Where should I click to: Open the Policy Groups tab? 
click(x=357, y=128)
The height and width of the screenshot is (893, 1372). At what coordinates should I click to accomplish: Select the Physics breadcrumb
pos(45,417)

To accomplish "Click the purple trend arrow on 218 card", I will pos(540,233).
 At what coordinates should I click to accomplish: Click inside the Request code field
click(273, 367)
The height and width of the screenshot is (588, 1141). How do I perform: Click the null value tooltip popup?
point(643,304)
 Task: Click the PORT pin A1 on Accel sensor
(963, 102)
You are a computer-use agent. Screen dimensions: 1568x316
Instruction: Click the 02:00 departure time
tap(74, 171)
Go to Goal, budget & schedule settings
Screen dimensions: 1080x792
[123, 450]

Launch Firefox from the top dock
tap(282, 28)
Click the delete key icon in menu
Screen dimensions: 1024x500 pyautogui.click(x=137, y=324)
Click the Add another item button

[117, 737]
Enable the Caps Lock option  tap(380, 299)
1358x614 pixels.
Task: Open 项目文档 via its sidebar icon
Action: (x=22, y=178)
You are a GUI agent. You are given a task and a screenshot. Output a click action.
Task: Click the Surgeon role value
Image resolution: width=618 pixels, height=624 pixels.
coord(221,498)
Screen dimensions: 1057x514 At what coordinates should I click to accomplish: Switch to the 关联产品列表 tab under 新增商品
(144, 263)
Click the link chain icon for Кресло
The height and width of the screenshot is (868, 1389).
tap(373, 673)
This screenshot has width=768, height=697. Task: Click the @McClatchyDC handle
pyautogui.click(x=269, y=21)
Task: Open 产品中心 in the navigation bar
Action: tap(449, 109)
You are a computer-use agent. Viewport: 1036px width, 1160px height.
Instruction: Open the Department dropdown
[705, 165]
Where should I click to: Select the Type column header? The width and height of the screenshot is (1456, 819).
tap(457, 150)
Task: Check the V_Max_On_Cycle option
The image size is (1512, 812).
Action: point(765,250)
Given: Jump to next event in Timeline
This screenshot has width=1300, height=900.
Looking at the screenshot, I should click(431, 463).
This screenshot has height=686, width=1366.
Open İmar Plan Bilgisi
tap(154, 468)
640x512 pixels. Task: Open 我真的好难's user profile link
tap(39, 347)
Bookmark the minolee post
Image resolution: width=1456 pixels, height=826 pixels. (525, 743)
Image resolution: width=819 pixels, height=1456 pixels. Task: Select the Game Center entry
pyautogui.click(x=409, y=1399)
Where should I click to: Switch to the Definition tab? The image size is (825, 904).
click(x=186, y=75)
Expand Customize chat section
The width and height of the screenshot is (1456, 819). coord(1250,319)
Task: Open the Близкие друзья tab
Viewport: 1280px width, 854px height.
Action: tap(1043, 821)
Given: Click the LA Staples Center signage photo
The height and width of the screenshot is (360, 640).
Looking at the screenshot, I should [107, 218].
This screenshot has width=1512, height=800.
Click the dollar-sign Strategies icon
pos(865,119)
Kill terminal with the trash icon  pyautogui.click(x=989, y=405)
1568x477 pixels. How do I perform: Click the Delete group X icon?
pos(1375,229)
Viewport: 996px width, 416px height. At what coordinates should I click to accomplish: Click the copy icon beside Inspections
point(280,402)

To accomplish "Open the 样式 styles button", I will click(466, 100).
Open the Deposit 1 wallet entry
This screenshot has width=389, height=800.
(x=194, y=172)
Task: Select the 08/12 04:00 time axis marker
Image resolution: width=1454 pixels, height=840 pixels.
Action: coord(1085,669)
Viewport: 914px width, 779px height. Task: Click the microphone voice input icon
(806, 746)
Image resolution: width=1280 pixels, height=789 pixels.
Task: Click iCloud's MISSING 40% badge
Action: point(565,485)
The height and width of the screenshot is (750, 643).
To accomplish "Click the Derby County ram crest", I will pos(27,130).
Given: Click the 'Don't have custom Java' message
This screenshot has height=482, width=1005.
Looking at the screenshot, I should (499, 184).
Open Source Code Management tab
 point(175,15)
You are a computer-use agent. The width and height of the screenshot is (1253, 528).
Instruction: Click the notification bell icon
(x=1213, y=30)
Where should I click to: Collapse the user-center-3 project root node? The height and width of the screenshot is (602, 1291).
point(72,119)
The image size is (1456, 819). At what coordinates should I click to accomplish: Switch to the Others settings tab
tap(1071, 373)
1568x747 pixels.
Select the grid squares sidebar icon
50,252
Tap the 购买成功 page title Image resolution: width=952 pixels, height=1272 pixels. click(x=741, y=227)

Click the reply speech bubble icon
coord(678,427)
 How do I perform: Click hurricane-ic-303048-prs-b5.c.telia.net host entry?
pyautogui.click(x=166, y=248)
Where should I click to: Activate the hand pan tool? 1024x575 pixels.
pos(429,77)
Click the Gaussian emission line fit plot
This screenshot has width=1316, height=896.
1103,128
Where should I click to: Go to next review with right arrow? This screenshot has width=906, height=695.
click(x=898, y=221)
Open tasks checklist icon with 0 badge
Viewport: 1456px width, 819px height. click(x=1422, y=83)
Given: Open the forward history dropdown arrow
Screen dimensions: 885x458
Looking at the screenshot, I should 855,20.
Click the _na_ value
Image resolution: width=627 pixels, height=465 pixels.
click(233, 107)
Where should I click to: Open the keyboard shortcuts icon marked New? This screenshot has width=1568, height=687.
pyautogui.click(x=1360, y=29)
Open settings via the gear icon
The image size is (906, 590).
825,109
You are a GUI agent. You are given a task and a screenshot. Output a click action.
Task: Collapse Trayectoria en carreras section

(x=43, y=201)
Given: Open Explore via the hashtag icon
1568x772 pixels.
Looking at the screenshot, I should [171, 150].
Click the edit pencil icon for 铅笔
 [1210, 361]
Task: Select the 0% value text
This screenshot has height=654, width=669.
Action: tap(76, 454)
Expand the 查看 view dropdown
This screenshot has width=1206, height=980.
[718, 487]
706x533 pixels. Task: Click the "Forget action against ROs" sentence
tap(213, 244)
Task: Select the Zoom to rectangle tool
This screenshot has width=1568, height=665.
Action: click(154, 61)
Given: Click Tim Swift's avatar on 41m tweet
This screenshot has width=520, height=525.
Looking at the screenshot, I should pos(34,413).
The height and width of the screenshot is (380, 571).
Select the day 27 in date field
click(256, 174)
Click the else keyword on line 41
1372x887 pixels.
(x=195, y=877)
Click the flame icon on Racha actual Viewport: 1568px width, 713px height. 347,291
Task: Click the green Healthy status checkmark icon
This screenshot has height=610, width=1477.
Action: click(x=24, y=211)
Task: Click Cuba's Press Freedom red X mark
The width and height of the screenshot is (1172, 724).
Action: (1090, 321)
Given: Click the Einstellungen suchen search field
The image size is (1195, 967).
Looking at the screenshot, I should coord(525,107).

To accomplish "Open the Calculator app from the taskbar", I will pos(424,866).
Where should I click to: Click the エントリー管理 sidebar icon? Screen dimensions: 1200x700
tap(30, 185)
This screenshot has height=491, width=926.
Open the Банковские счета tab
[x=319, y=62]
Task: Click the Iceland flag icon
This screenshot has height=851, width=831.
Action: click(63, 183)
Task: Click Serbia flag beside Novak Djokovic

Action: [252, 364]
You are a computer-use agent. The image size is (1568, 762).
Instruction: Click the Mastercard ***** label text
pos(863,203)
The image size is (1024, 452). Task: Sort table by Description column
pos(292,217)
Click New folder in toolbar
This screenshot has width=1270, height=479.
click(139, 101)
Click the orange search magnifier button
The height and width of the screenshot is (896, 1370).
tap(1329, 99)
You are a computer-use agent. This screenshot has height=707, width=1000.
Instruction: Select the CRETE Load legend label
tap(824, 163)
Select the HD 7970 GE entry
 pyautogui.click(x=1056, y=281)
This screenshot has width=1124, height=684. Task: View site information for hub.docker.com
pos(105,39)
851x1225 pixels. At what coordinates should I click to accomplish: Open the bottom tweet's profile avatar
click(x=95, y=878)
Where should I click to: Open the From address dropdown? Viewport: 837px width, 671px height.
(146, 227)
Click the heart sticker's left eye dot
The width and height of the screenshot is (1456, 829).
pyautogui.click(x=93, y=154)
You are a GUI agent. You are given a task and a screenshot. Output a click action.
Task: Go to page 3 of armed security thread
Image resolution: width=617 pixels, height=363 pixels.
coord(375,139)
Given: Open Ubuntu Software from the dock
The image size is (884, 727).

_SHORT TASK_
Extract the lines of the listing above exactly as they appear, beginning with the line containing "How do I perform: Click hurricane-ic-303048-prs-b5.c.telia.net" and ending with the line containing "click(x=898, y=221)", both of those lines included.

_WRITTEN ANSWER_
 How do I perform: Click hurricane-ic-303048-prs-b5.c.telia.net host entry?
pyautogui.click(x=166, y=248)
Where should I click to: Activate the hand pan tool? 1024x575 pixels.
pos(429,77)
Click the Gaussian emission line fit plot
This screenshot has width=1316, height=896.
1103,128
Where should I click to: Go to next review with right arrow? This screenshot has width=906, height=695.
click(x=898, y=221)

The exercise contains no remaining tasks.